What is a viral vector?
In descriptions of gene therapy, you often see the term “viral vector.” What is a viral vector?
Think of a viral vector as a delivery truck that carries a new, working copy of a gene and delivers it to the proper, targeted cells in the patient’s body.
Naturally occurring viruses are often used as vectors because they are very good at getting inside of cells in people — like a delivery truck knows how to find the address to drop a package. But unlike a typical virus that can give you a cold or the flu, scientists remove the illness-causing portion of the virus so that it won’t make the patient sick when it’s used as a vector. They replace the virus genetic material with a therapeutic gene.
For gene therapy to work, the vector needs to evade multiple defenses of the human immune system, just as a delivery truck will avoid traffic jams or dead-end streets, to find its way to the cells that need correcting. When the vector reaches the cell, it is internalized (enters the cells) and then traffics to the cells data center, the nucleus, where it releases the corrected gene — like the truck delivers a package. The delivered package (gene) has the instructions needed for the cells to start making the proper protein the body needs to stop the genetic disease.
The exact type of vector chosen depends on the types of cells in the body the gene therapy is designed to repair.
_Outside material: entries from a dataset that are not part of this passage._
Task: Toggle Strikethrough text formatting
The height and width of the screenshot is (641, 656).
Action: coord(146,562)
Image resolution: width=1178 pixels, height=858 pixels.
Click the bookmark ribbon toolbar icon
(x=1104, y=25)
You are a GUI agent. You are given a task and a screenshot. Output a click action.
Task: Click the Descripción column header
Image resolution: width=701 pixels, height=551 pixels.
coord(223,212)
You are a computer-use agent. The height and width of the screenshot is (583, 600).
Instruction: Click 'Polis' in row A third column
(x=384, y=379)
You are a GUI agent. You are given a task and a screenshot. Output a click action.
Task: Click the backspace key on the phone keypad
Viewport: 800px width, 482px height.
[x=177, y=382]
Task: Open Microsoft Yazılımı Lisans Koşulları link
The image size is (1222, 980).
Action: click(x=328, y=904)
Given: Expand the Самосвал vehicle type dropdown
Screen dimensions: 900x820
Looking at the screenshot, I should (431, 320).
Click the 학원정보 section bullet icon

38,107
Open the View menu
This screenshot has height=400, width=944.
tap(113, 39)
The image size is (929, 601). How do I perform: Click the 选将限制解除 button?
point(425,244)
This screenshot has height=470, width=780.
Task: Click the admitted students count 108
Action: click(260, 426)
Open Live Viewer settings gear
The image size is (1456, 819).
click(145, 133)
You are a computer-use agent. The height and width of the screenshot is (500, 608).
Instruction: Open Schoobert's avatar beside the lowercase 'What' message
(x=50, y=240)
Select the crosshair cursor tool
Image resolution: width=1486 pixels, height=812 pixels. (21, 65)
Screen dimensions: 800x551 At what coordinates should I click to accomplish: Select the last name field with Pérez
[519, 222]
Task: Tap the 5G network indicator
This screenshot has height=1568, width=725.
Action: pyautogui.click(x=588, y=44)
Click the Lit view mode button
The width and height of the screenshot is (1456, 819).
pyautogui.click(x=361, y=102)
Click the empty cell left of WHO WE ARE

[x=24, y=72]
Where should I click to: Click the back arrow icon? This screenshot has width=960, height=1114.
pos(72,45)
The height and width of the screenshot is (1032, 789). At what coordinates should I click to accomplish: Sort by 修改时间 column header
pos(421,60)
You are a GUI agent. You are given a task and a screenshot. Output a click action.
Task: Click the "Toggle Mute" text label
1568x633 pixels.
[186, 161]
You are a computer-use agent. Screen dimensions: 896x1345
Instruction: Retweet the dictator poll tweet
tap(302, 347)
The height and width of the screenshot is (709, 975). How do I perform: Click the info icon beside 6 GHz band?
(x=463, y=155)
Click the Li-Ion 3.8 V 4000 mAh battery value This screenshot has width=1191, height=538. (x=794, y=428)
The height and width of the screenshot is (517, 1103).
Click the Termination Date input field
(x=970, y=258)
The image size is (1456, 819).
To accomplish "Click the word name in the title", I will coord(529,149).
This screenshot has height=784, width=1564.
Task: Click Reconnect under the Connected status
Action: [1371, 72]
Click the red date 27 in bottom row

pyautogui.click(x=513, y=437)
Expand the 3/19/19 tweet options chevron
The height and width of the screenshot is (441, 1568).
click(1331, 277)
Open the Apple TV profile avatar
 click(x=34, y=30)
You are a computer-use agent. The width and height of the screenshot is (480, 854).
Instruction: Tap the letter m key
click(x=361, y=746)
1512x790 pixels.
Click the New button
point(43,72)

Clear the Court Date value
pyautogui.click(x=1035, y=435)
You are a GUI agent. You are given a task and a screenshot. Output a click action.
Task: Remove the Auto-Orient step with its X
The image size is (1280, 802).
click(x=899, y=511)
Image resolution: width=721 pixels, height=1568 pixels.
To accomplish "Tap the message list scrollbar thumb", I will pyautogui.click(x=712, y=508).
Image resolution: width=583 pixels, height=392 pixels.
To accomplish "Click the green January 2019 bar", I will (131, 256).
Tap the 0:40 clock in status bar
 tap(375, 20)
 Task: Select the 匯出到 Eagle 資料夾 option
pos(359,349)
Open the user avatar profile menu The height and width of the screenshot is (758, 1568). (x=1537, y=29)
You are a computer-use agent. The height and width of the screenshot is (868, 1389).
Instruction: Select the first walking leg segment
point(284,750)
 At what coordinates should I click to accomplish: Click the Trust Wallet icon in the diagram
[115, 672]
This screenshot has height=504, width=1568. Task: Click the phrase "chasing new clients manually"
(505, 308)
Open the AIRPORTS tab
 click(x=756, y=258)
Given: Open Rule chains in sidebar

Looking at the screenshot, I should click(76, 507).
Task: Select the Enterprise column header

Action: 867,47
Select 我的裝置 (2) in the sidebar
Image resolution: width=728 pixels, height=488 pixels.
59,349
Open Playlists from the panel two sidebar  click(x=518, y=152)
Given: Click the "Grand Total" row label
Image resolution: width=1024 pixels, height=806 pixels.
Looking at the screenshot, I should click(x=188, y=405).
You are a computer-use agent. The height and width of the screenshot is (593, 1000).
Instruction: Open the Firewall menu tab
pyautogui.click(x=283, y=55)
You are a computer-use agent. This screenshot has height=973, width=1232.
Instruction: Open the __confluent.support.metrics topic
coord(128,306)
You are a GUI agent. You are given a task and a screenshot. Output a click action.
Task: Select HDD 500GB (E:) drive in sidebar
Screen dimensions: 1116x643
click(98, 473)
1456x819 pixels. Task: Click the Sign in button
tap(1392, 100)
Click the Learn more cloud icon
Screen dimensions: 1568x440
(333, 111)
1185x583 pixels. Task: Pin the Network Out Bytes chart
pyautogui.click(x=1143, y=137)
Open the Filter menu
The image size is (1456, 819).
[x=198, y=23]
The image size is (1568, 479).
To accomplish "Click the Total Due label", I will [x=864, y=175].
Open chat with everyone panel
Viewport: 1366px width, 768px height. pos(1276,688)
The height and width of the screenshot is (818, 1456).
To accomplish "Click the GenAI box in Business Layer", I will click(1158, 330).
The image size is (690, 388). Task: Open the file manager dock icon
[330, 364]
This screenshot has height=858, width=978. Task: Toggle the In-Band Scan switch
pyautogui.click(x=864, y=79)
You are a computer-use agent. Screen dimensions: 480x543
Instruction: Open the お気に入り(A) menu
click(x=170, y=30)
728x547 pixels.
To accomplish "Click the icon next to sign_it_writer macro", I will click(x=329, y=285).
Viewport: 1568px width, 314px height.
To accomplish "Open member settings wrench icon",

A very common type of vector is the adeno-associated virus, or AAV. Natural AAVs are not known to make patients sick and can deliver cargo to many different kinds of cells in people through delivery to blood, through brain fluid, and other routes.
For some gene therapies, an enhancer is added to the vector, which acts as a booster to help the new gene work better.
Researchers, like those at Children’s Hospital of Philadelphia Research Institute, are continually exploring how to make vectors more effective by testing different types of viruses and creating innovative ways to re-engineer the vectors so they can carry a larger payload of reparative genes, reach more of the target cells, or stay active for a longer period. The Research Vector Core can help prepare the tools so researchers don’t have to learn the complicated processes of production themselves. And, when studies are promising, the Clinical Vector Core helps advance those studies to children with a variety of genetic disorders.